__WHAT TO DO__:
All of the records must be repeated exactly as they read.

Stored records:
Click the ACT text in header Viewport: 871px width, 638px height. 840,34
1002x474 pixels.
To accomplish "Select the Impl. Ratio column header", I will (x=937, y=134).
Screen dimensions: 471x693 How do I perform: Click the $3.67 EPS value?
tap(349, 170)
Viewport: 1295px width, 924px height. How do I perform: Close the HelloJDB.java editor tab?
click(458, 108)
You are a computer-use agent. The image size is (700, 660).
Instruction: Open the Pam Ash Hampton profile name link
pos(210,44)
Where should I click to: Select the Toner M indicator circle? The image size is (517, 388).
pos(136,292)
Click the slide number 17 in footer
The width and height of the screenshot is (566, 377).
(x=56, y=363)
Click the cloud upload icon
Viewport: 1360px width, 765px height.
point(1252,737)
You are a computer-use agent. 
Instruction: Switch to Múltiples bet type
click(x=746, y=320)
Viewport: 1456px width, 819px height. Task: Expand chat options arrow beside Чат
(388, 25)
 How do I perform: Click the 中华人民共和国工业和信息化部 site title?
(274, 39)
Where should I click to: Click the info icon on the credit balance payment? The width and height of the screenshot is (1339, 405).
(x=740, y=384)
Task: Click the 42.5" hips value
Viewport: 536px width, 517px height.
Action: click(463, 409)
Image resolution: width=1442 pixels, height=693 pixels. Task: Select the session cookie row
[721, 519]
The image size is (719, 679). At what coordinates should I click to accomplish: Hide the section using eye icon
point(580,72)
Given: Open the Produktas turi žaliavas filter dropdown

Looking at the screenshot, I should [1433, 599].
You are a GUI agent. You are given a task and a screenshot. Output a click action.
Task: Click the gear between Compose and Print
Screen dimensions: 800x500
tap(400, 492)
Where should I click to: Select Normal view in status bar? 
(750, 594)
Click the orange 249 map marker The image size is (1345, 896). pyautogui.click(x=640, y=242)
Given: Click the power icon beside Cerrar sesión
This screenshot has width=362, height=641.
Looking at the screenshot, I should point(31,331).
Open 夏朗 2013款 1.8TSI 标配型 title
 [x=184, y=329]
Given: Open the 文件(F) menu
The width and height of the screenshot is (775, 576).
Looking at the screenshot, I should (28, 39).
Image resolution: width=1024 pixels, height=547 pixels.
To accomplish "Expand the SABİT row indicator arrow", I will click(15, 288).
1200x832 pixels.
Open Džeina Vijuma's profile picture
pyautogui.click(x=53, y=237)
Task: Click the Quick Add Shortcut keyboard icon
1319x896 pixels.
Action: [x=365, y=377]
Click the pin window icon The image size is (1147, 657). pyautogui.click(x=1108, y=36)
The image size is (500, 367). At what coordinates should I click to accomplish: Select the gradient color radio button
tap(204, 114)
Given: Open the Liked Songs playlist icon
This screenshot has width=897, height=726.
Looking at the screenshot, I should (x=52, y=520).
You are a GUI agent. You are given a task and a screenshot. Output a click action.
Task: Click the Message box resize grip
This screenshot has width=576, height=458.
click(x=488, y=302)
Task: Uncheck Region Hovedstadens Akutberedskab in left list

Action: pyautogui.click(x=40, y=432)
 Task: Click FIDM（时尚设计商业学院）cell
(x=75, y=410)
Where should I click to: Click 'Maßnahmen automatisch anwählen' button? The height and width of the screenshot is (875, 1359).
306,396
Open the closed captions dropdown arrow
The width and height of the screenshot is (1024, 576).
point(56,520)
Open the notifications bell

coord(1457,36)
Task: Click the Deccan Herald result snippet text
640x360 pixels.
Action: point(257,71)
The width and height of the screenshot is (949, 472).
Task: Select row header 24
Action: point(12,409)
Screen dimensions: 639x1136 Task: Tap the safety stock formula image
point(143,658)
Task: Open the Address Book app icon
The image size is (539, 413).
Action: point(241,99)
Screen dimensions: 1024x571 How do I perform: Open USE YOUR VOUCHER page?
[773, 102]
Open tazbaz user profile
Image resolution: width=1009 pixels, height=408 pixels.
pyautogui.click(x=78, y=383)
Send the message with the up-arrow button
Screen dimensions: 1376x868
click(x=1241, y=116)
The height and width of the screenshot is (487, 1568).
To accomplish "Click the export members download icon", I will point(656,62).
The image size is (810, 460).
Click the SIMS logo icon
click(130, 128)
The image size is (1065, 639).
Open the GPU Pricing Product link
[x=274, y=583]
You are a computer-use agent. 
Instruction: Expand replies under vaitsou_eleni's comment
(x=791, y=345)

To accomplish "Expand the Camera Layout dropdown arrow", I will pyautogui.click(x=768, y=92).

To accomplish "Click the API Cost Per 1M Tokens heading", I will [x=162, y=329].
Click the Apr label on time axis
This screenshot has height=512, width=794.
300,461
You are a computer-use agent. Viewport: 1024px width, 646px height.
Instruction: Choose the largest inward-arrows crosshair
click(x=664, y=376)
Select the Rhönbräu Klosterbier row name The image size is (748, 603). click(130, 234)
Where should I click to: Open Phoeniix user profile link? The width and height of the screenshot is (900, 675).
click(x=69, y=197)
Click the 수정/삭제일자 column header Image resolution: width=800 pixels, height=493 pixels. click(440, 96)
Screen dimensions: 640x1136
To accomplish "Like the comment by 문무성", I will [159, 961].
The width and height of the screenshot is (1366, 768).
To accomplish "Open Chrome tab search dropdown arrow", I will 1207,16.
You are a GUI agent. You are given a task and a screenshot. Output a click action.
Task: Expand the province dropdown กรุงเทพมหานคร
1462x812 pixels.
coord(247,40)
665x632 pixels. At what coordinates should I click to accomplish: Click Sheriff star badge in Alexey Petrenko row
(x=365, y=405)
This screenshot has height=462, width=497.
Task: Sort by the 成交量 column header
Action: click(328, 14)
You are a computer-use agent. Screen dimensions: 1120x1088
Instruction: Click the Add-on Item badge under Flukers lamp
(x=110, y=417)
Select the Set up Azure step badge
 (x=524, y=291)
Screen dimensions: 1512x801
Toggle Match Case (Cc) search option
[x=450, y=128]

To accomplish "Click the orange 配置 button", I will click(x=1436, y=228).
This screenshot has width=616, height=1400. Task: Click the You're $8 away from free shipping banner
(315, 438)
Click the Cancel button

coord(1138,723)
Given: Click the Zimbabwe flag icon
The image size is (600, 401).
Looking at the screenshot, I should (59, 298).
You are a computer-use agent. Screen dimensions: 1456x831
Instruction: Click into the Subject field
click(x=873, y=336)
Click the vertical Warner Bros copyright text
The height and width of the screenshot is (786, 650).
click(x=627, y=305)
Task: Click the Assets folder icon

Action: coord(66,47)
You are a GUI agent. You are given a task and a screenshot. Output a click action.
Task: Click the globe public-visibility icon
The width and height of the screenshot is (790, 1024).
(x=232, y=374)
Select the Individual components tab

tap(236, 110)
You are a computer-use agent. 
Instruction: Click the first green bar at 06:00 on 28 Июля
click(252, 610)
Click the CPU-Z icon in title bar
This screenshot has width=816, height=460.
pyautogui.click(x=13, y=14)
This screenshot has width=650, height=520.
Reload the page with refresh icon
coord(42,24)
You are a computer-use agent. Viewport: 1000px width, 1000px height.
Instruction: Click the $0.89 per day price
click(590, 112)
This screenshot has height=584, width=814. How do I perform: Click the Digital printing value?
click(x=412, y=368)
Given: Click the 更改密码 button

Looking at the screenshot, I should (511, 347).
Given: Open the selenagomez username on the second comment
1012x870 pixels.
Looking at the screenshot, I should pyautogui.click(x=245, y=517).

__TASK ANSWER__:
Click the ACT text in header Viewport: 871px width, 638px height. 840,34
1002x474 pixels.
To accomplish "Select the Impl. Ratio column header", I will (x=937, y=134).
Screen dimensions: 471x693 How do I perform: Click the $3.67 EPS value?
tap(349, 170)
Viewport: 1295px width, 924px height. How do I perform: Close the HelloJDB.java editor tab?
click(458, 108)
You are a computer-use agent. The image size is (700, 660).
Instruction: Open the Pam Ash Hampton profile name link
pos(210,44)
Where should I click to: Select the Toner M indicator circle? The image size is (517, 388).
pos(136,292)
Click the slide number 17 in footer
The width and height of the screenshot is (566, 377).
(x=56, y=363)
Click the cloud upload icon
Viewport: 1360px width, 765px height.
point(1252,737)
You are a computer-use agent. 
Instruction: Switch to Múltiples bet type
click(x=746, y=320)
Viewport: 1456px width, 819px height. Task: Expand chat options arrow beside Чат
(388, 25)
 How do I perform: Click the 中华人民共和国工业和信息化部 site title?
(274, 39)
Where should I click to: Click the info icon on the credit balance payment? The width and height of the screenshot is (1339, 405).
(x=740, y=384)
Task: Click the 42.5" hips value
Viewport: 536px width, 517px height.
Action: click(463, 409)
Image resolution: width=1442 pixels, height=693 pixels. Task: Select the session cookie row
[721, 519]
The image size is (719, 679). At what coordinates should I click to accomplish: Hide the section using eye icon
point(580,72)
Given: Open the Produktas turi žaliavas filter dropdown

Looking at the screenshot, I should [1433, 599].
You are a GUI agent. You are given a task and a screenshot. Output a click action.
Task: Click the gear between Compose and Print
Screen dimensions: 800x500
tap(400, 492)
Where should I click to: Select Normal view in status bar? 
(750, 594)
Click the orange 249 map marker The image size is (1345, 896). pyautogui.click(x=640, y=242)
Given: Click the power icon beside Cerrar sesión
This screenshot has width=362, height=641.
Looking at the screenshot, I should point(31,331).
Open 夏朗 2013款 1.8TSI 标配型 title
 [x=184, y=329]
Given: Open the 文件(F) menu
The width and height of the screenshot is (775, 576).
Looking at the screenshot, I should (28, 39).
Image resolution: width=1024 pixels, height=547 pixels.
To accomplish "Expand the SABİT row indicator arrow", I will click(15, 288).
1200x832 pixels.
Open Džeina Vijuma's profile picture
pyautogui.click(x=53, y=237)
Task: Click the Quick Add Shortcut keyboard icon
1319x896 pixels.
Action: [x=365, y=377]
Click the pin window icon The image size is (1147, 657). pyautogui.click(x=1108, y=36)
The image size is (500, 367). At what coordinates should I click to accomplish: Select the gradient color radio button
tap(204, 114)
Given: Open the Liked Songs playlist icon
This screenshot has width=897, height=726.
Looking at the screenshot, I should (x=52, y=520).
You are a GUI agent. You are given a task and a screenshot. Output a click action.
Task: Click the Message box resize grip
This screenshot has width=576, height=458.
click(x=488, y=302)
Task: Uncheck Region Hovedstadens Akutberedskab in left list

Action: pyautogui.click(x=40, y=432)
 Task: Click FIDM（时尚设计商业学院）cell
(x=75, y=410)
Where should I click to: Click 'Maßnahmen automatisch anwählen' button? The height and width of the screenshot is (875, 1359).
306,396
Open the closed captions dropdown arrow
The width and height of the screenshot is (1024, 576).
point(56,520)
Open the notifications bell

coord(1457,36)
Task: Click the Deccan Herald result snippet text
640x360 pixels.
Action: point(257,71)
The width and height of the screenshot is (949, 472).
Task: Select row header 24
Action: point(12,409)
Screen dimensions: 639x1136 Task: Tap the safety stock formula image
point(143,658)
Task: Open the Address Book app icon
The image size is (539, 413).
Action: point(241,99)
Screen dimensions: 1024x571 How do I perform: Open USE YOUR VOUCHER page?
[773, 102]
Open tazbaz user profile
Image resolution: width=1009 pixels, height=408 pixels.
pyautogui.click(x=78, y=383)
Send the message with the up-arrow button
Screen dimensions: 1376x868
click(x=1241, y=116)
The height and width of the screenshot is (487, 1568).
To accomplish "Click the export members download icon", I will point(656,62).
The image size is (810, 460).
Click the SIMS logo icon
click(130, 128)
The image size is (1065, 639).
Open the GPU Pricing Product link
[x=274, y=583]
You are a computer-use agent. 
Instruction: Expand replies under vaitsou_eleni's comment
(x=791, y=345)

To accomplish "Expand the Camera Layout dropdown arrow", I will pyautogui.click(x=768, y=92).

To accomplish "Click the API Cost Per 1M Tokens heading", I will [x=162, y=329].
Click the Apr label on time axis
This screenshot has height=512, width=794.
300,461
You are a computer-use agent. Viewport: 1024px width, 646px height.
Instruction: Choose the largest inward-arrows crosshair
click(x=664, y=376)
Select the Rhönbräu Klosterbier row name The image size is (748, 603). click(130, 234)
Where should I click to: Open Phoeniix user profile link? The width and height of the screenshot is (900, 675).
click(x=69, y=197)
Click the 수정/삭제일자 column header Image resolution: width=800 pixels, height=493 pixels. click(440, 96)
Screen dimensions: 640x1136
To accomplish "Like the comment by 문무성", I will [159, 961].
The width and height of the screenshot is (1366, 768).
To accomplish "Open Chrome tab search dropdown arrow", I will 1207,16.
You are a GUI agent. You are given a task and a screenshot. Output a click action.
Task: Expand the province dropdown กรุงเทพมหานคร
1462x812 pixels.
coord(247,40)
665x632 pixels. At what coordinates should I click to accomplish: Click Sheriff star badge in Alexey Petrenko row
(x=365, y=405)
This screenshot has height=462, width=497.
Task: Sort by the 成交量 column header
Action: click(328, 14)
You are a computer-use agent. Screen dimensions: 1120x1088
Instruction: Click the Add-on Item badge under Flukers lamp
(x=110, y=417)
Select the Set up Azure step badge
 (x=524, y=291)
Screen dimensions: 1512x801
Toggle Match Case (Cc) search option
[x=450, y=128]

To accomplish "Click the orange 配置 button", I will click(x=1436, y=228).
This screenshot has width=616, height=1400. Task: Click the You're $8 away from free shipping banner
(315, 438)
Click the Cancel button

coord(1138,723)
Given: Click the Zimbabwe flag icon
The image size is (600, 401).
Looking at the screenshot, I should (59, 298).
You are a computer-use agent. Screen dimensions: 1456x831
Instruction: Click into the Subject field
click(x=873, y=336)
Click the vertical Warner Bros copyright text
The height and width of the screenshot is (786, 650).
click(x=627, y=305)
Task: Click the Assets folder icon

Action: coord(66,47)
You are a GUI agent. You are given a task and a screenshot. Output a click action.
Task: Click the globe public-visibility icon
The width and height of the screenshot is (790, 1024).
(x=232, y=374)
Select the Individual components tab

tap(236, 110)
You are a computer-use agent. 
Instruction: Click the first green bar at 06:00 on 28 Июля
click(252, 610)
Click the CPU-Z icon in title bar
This screenshot has width=816, height=460.
pyautogui.click(x=13, y=14)
This screenshot has width=650, height=520.
Reload the page with refresh icon
coord(42,24)
You are a computer-use agent. Viewport: 1000px width, 1000px height.
Instruction: Click the $0.89 per day price
click(590, 112)
This screenshot has height=584, width=814. How do I perform: Click the Digital printing value?
click(x=412, y=368)
Given: Click the 更改密码 button

Looking at the screenshot, I should (511, 347).
Given: Open the selenagomez username on the second comment
1012x870 pixels.
Looking at the screenshot, I should pyautogui.click(x=245, y=517).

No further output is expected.